Entries excerpted from a collection

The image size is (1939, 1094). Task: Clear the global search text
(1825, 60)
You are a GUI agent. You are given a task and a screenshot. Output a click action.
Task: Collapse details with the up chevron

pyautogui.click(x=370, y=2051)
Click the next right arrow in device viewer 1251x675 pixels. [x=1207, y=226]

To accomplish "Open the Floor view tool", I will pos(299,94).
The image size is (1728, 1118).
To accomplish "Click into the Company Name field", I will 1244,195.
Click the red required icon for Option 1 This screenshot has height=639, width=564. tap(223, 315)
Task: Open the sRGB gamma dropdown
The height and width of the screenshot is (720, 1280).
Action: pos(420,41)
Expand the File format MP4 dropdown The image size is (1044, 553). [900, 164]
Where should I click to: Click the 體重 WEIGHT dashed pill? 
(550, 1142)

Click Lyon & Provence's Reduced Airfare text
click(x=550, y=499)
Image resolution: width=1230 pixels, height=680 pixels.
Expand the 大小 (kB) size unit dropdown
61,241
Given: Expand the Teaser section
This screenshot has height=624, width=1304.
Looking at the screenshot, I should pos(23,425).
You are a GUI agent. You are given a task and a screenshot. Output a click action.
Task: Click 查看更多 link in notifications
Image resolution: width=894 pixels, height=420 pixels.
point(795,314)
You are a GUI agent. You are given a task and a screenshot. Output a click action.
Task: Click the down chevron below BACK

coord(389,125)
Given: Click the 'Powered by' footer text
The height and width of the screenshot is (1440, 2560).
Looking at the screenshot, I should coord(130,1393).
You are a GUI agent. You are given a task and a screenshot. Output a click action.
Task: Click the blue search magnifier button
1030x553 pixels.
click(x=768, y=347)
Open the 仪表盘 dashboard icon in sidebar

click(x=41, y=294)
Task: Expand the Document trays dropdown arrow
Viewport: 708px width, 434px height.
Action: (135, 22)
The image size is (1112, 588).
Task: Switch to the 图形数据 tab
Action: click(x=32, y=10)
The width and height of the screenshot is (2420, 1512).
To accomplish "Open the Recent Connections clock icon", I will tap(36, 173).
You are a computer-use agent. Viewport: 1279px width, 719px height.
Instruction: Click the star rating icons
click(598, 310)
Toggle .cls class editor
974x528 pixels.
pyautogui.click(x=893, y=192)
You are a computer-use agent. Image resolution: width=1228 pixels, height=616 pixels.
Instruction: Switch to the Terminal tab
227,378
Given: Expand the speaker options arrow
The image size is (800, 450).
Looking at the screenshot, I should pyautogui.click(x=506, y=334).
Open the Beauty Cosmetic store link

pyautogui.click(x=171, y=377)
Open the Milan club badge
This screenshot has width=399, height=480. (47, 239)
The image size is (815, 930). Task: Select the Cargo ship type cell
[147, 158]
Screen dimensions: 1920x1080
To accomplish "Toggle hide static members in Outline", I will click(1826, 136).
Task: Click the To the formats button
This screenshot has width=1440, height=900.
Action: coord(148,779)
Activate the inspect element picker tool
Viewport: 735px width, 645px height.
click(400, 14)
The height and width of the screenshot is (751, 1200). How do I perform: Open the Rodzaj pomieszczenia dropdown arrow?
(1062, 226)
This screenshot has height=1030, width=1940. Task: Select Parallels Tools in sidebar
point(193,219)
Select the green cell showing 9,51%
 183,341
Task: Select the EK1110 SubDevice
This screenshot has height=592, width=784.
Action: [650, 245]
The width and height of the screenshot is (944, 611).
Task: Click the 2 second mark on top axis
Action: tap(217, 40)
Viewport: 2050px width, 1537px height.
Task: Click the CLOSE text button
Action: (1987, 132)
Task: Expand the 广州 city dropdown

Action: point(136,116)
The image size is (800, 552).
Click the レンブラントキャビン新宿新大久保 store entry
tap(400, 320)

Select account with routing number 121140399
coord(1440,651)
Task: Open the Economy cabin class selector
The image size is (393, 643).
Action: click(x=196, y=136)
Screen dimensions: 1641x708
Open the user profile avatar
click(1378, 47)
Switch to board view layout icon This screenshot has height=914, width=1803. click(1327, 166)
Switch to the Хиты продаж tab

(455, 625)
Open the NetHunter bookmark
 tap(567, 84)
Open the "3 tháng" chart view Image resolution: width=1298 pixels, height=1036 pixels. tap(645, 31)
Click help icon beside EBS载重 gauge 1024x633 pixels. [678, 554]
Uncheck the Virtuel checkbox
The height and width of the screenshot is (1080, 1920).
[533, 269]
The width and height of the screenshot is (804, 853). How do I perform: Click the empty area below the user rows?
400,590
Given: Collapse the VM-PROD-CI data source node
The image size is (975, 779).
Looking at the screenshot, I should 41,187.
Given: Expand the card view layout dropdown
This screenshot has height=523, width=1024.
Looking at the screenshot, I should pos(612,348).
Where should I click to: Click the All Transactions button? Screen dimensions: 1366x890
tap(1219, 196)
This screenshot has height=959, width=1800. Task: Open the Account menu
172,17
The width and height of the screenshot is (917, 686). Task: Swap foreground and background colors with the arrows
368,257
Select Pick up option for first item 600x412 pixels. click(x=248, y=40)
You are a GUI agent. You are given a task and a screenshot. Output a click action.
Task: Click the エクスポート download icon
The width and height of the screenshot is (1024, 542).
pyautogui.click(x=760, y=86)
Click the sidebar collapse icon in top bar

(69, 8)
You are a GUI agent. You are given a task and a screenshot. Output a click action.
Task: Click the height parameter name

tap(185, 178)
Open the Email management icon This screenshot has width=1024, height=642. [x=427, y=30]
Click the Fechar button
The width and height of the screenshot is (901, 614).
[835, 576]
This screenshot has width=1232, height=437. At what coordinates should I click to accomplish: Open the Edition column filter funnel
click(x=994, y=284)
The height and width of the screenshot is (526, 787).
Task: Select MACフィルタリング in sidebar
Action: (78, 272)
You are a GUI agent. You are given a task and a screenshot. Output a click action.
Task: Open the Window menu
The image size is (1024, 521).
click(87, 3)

--- What is expected ---
Rewrite all of the entries above, swapping "Output a click action." for "Return one click action." and leaving everything else unchanged.

--- Written reply ---
The image size is (1939, 1094). Task: Clear the global search text
(1825, 60)
You are a GUI agent. You are given a task and a screenshot. Return one click action.
Task: Collapse details with the up chevron

pyautogui.click(x=370, y=2051)
Click the next right arrow in device viewer 1251x675 pixels. [x=1207, y=226]

To accomplish "Open the Floor view tool", I will pos(299,94).
The image size is (1728, 1118).
To accomplish "Click into the Company Name field", I will 1244,195.
Click the red required icon for Option 1 This screenshot has height=639, width=564. tap(223, 315)
Task: Open the sRGB gamma dropdown
The height and width of the screenshot is (720, 1280).
Action: pos(420,41)
Expand the File format MP4 dropdown The image size is (1044, 553). [900, 164]
Where should I click to: Click the 體重 WEIGHT dashed pill? 
(550, 1142)

Click Lyon & Provence's Reduced Airfare text
click(x=550, y=499)
Image resolution: width=1230 pixels, height=680 pixels.
Expand the 大小 (kB) size unit dropdown
61,241
Given: Expand the Teaser section
This screenshot has height=624, width=1304.
Looking at the screenshot, I should pos(23,425).
You are a GUI agent. You are given a task and a screenshot. Return one click action.
Task: Click 查看更多 link in notifications
Image resolution: width=894 pixels, height=420 pixels.
point(795,314)
You are a GUI agent. You are given a task and a screenshot. Return one click action.
Task: Click the down chevron below BACK

coord(389,125)
Given: Click the 'Powered by' footer text
The height and width of the screenshot is (1440, 2560).
Looking at the screenshot, I should coord(130,1393).
You are a GUI agent. You are given a task and a screenshot. Return one click action.
Task: Click the blue search magnifier button
1030x553 pixels.
click(x=768, y=347)
Open the 仪表盘 dashboard icon in sidebar

click(x=41, y=294)
Task: Expand the Document trays dropdown arrow
Viewport: 708px width, 434px height.
Action: (135, 22)
The image size is (1112, 588).
Task: Switch to the 图形数据 tab
Action: click(x=32, y=10)
The width and height of the screenshot is (2420, 1512).
To accomplish "Open the Recent Connections clock icon", I will tap(36, 173).
You are a computer-use agent. Viewport: 1279px width, 719px height.
Instruction: Click the star rating icons
click(598, 310)
Toggle .cls class editor
974x528 pixels.
pyautogui.click(x=893, y=192)
You are a computer-use agent. Image resolution: width=1228 pixels, height=616 pixels.
Instruction: Switch to the Terminal tab
227,378
Given: Expand the speaker options arrow
The image size is (800, 450).
Looking at the screenshot, I should pyautogui.click(x=506, y=334).
Open the Beauty Cosmetic store link

pyautogui.click(x=171, y=377)
Open the Milan club badge
This screenshot has width=399, height=480. (47, 239)
The image size is (815, 930). Task: Select the Cargo ship type cell
[147, 158]
Screen dimensions: 1920x1080
To accomplish "Toggle hide static members in Outline", I will click(1826, 136).
Task: Click the To the formats button
This screenshot has width=1440, height=900.
Action: coord(148,779)
Activate the inspect element picker tool
Viewport: 735px width, 645px height.
click(400, 14)
The height and width of the screenshot is (751, 1200). How do I perform: Open the Rodzaj pomieszczenia dropdown arrow?
(1062, 226)
This screenshot has height=1030, width=1940. Task: Select Parallels Tools in sidebar
point(193,219)
Select the green cell showing 9,51%
 183,341
Task: Select the EK1110 SubDevice
This screenshot has height=592, width=784.
Action: [650, 245]
The width and height of the screenshot is (944, 611).
Task: Click the 2 second mark on top axis
Action: tap(217, 40)
Viewport: 2050px width, 1537px height.
Task: Click the CLOSE text button
Action: (1987, 132)
Task: Expand the 广州 city dropdown

Action: point(136,116)
The image size is (800, 552).
Click the レンブラントキャビン新宿新大久保 store entry
tap(400, 320)

Select account with routing number 121140399
coord(1440,651)
Task: Open the Economy cabin class selector
The image size is (393, 643).
Action: click(x=196, y=136)
Screen dimensions: 1641x708
Open the user profile avatar
click(1378, 47)
Switch to board view layout icon This screenshot has height=914, width=1803. click(1327, 166)
Switch to the Хиты продаж tab

(455, 625)
Open the NetHunter bookmark
 tap(567, 84)
Open the "3 tháng" chart view Image resolution: width=1298 pixels, height=1036 pixels. tap(645, 31)
Click help icon beside EBS载重 gauge 1024x633 pixels. [678, 554]
Uncheck the Virtuel checkbox
The height and width of the screenshot is (1080, 1920).
[533, 269]
The width and height of the screenshot is (804, 853). How do I perform: Click the empty area below the user rows?
400,590
Given: Collapse the VM-PROD-CI data source node
The image size is (975, 779).
Looking at the screenshot, I should 41,187.
Given: Expand the card view layout dropdown
This screenshot has height=523, width=1024.
Looking at the screenshot, I should pos(612,348).
Where should I click to: Click the All Transactions button? Screen dimensions: 1366x890
tap(1219, 196)
This screenshot has height=959, width=1800. Task: Open the Account menu
172,17
The width and height of the screenshot is (917, 686). Task: Swap foreground and background colors with the arrows
368,257
Select Pick up option for first item 600x412 pixels. click(x=248, y=40)
You are a GUI agent. You are given a task and a screenshot. Return one click action.
Task: Click the エクスポート download icon
The width and height of the screenshot is (1024, 542).
pyautogui.click(x=760, y=86)
Click the sidebar collapse icon in top bar

(69, 8)
You are a GUI agent. You are given a task and a screenshot. Return one click action.
Task: Click the height parameter name

tap(185, 178)
Open the Email management icon This screenshot has width=1024, height=642. [x=427, y=30]
Click the Fechar button
The width and height of the screenshot is (901, 614).
[835, 576]
This screenshot has width=1232, height=437. At what coordinates should I click to accomplish: Open the Edition column filter funnel
click(x=994, y=284)
The height and width of the screenshot is (526, 787).
Task: Select MACフィルタリング in sidebar
Action: (78, 272)
You are a GUI agent. You are given a task and a screenshot. Return one click action.
Task: Open the Window menu
The image size is (1024, 521).
click(87, 3)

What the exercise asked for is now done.